Task details:
Copy the following lines word for word, omitting the pictures.

Supplied data:
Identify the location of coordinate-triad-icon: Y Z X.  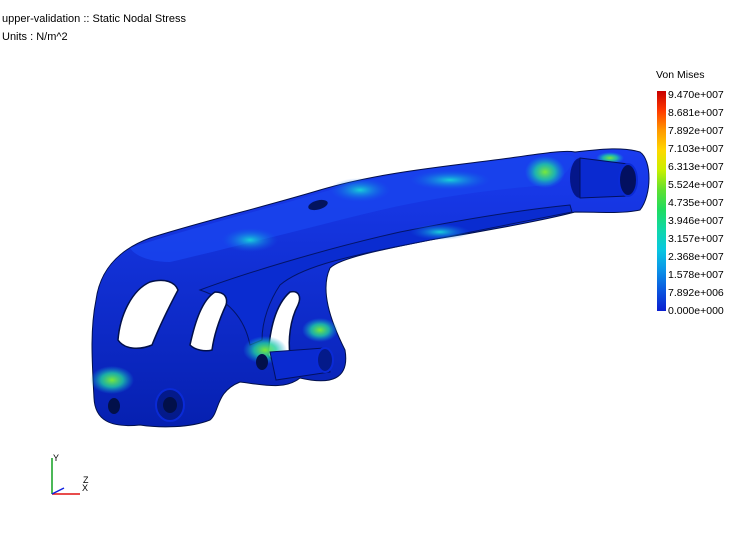
(69, 477).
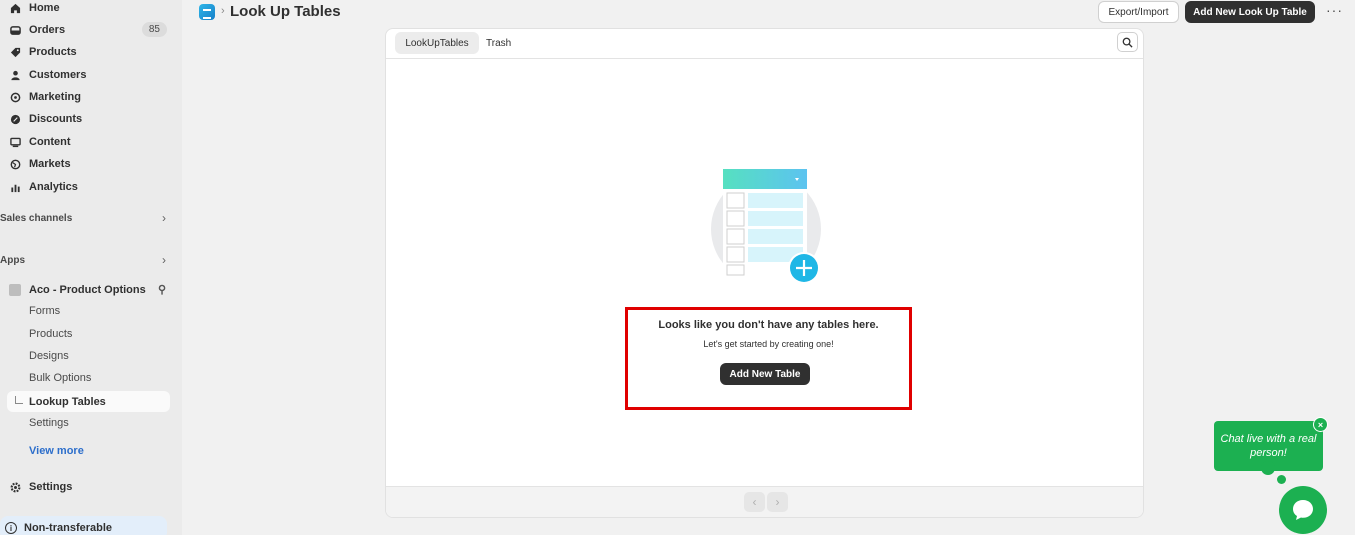  What do you see at coordinates (1250, 12) in the screenshot?
I see `add-new-lookup-table-button: Add New Look Up Table` at bounding box center [1250, 12].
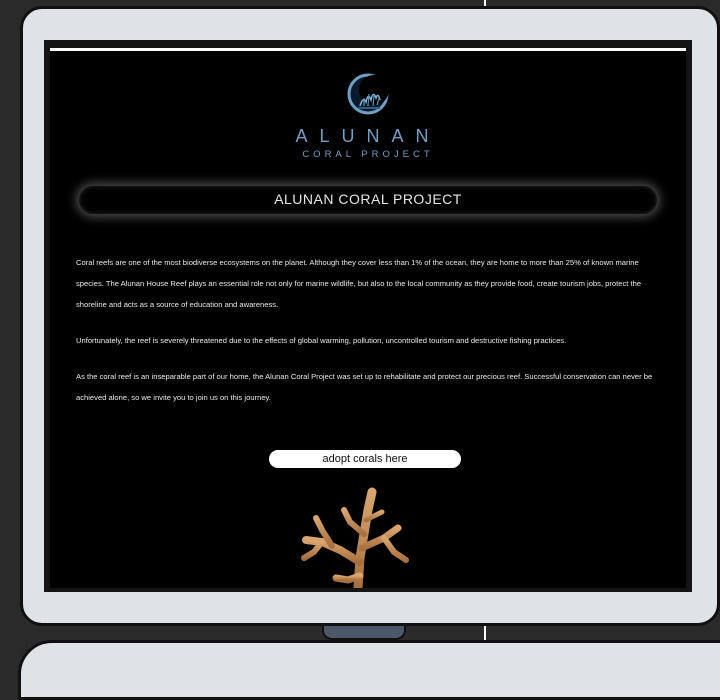 The image size is (720, 700). I want to click on brand-subtitle: CORAL PROJECT, so click(368, 154).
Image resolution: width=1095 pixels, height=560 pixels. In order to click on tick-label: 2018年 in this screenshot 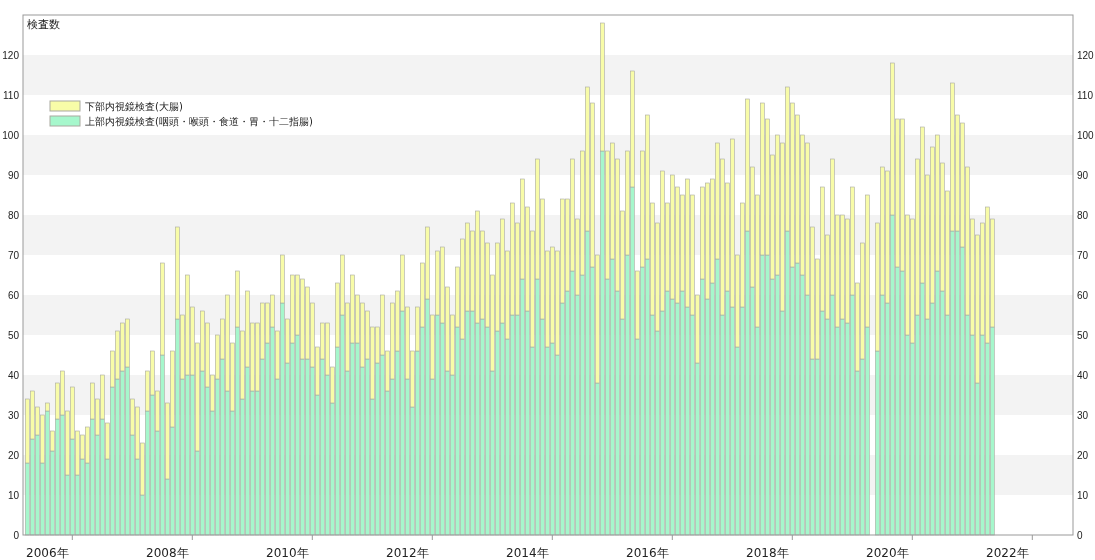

Solution to this task:
Identify the location of coordinate-triad-icon: Y Z X.  
(69, 477).
  What do you see at coordinates (1250, 12) in the screenshot?
I see `add-new-lookup-table-button: Add New Look Up Table` at bounding box center [1250, 12].
 The image size is (720, 700). I want to click on brand-subtitle: CORAL PROJECT, so click(368, 154).
Image resolution: width=1095 pixels, height=560 pixels. In order to click on tick-label: 2018年 in this screenshot 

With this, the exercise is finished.